Unabhängig von der Frage, ob ein Karpaltunnelsyndrom besteht,ist dieses, sofern es vorliegt, nicht mit Wahrscheinlichkeit Folge des Arbeitsunfalls. Dr. T hat ein solches nur für möglich gehalten. Jedenfalls handelt es sich nicht mit der erforderlichen (einfachen) Wahrscheinlichkeit um ein posttraumatisches Karpaltunnelsyndrom. Denn es spricht mehr dagegen als dafür, dass es als Folge des Speichenbruchs zu einer entsprechenden Einengung des Mittelnervens gekommen ist. Dies setzte nämlich eine grobe Verwerfung der Gelenkfläche voraus, an der es nach dem Röntgenbefund ("geringe Verwerfung im Bereich der Radiusgelenkfläche") fehlt. Als Folge des Unfalls von 1976 liegt weiter – nur – der in guter Stellung fest verheilte Bruch des körperfernen Speichenendes rechts mit den schon 1977 von Dr. N geschilderten Veränderungen im körperfernen Speichenende vor. Die Beschwerden des Klägers im Bereich der rechten oberen Extremität sind jedoch nicht mit Wahrscheinlichkeit wesentlich teilursächlich darauf, sondern eher auf unfallunabhängige degenerative Veränderungen (Oleakranonsporn im Ellenbogengelenk; Arthrose des Daumensattelgelenks; Herberden- und Bouchardarthrose der kleinen Fingergelenke rechts; Verschleißerkrankung der unteren Halswirbelsäulenabschnitte) zurückzuführen. Diese Gesundheitsstörungen können schon deshalb nicht mit Wahrscheinlichkeit auf dem Unfall von 1976 beruhen, weil sie sich in von dem Unfall nicht betroffenen Abschnitten der rechten oberen Extremität befinden. Darin stimmen alle gehörten Ärzte (also auch Dr. I) überein.

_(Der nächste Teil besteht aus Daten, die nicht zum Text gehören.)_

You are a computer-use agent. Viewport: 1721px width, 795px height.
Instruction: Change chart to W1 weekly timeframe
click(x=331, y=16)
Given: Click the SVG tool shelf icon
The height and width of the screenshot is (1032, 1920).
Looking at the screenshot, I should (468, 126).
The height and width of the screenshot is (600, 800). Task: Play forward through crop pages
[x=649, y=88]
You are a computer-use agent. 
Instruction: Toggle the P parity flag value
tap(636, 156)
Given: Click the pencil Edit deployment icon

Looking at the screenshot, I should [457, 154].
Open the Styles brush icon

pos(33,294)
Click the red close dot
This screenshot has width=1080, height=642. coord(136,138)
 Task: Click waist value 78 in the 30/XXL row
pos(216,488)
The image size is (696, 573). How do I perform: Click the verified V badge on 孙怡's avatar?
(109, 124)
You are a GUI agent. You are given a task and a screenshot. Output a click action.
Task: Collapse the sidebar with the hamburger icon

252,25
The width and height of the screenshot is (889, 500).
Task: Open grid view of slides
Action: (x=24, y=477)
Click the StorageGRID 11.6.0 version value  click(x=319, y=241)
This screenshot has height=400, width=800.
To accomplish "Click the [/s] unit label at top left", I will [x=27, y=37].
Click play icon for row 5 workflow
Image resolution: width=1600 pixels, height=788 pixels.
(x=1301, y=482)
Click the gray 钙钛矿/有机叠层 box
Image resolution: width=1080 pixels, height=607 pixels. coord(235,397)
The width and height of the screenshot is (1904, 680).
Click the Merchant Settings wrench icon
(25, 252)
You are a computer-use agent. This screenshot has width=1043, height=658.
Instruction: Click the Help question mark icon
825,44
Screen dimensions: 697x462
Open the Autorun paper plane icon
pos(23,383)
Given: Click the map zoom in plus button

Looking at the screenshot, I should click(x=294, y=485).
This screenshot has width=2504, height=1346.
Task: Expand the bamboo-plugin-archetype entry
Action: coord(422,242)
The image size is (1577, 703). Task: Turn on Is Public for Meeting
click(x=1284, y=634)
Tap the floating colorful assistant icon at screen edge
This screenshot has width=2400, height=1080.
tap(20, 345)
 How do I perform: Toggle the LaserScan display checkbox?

Es kann dahinstehen, ob die Unfallfolgen mit einer MdE um 10 v.H. (so Dr. T und Dr. N) oder unter 10 v.H. (so Dr. I1) zu bewerten sind. Denn Anhaltspunkte für eine Stützrentensituation (§ 581 Abs 3 RVO; vgl dazu Hauck. aaO, Rdnrn 95ff) bestehen nicht. Zu Recht haben Dr. T und Dr. H darauf hingewiesen, dass der Endgliedverlust des rechten Mittelfingers (Folge des Arbeitsunfalls von 1972) keinen wirtschaftlich messbaren Schaden (dh MdE = 0 v.H.) darstellt, also nicht mit einer MdE von mindestens 10 v.H. zu bewerten ist. Eine solche ist nach den allgemeinen Erfahrungssätzen in der gesetzlichen Unfallversicherung regelmäßig erst bei Verlust des gesamten Mittelfingers anzunehmen (Schönberger/Mehrtens/Valentin. Arbeitsunfall und Berufskrankheit. 7. Auflage 2003, S 641ff; Mehrhoff/Muhr. Unfallbegutachtung. 10. Auflage 1999, Anhang 1, S 288). Folgen der Arbeitsunfälle aus den Jahren 1975 und 1982 sind weder behauptet noch sonst ersichtlich.
Weitere Ermittlungen sind nicht geboten. Dr. T hat überzeugend darauf hingewiesen, dass von den von Dr. I angeregten Untersuchungen ein zusätzlicher Erkenntnisgewinn für die Beurteilung der streitigen Zusammenhangsfrage nicht zu erwarten ist, diese vielmehr bereits auf der Grundlage der vorliegenden Befunde beantwortet werden kann.
Die Kostenentscheidung beruht auf §§ 183, 193 Abs 1 SGG.
Anlass, die Revision zuzulassen, besteht nicht, § 160 Abs 2 SGG. Insbesondere hat die Rechtssache keine grundsätzliche Bedeutung. Maßgeblich für die Entscheidung sind vielmehr die zu würdigenden konkreten Umstände des Einzelfalls.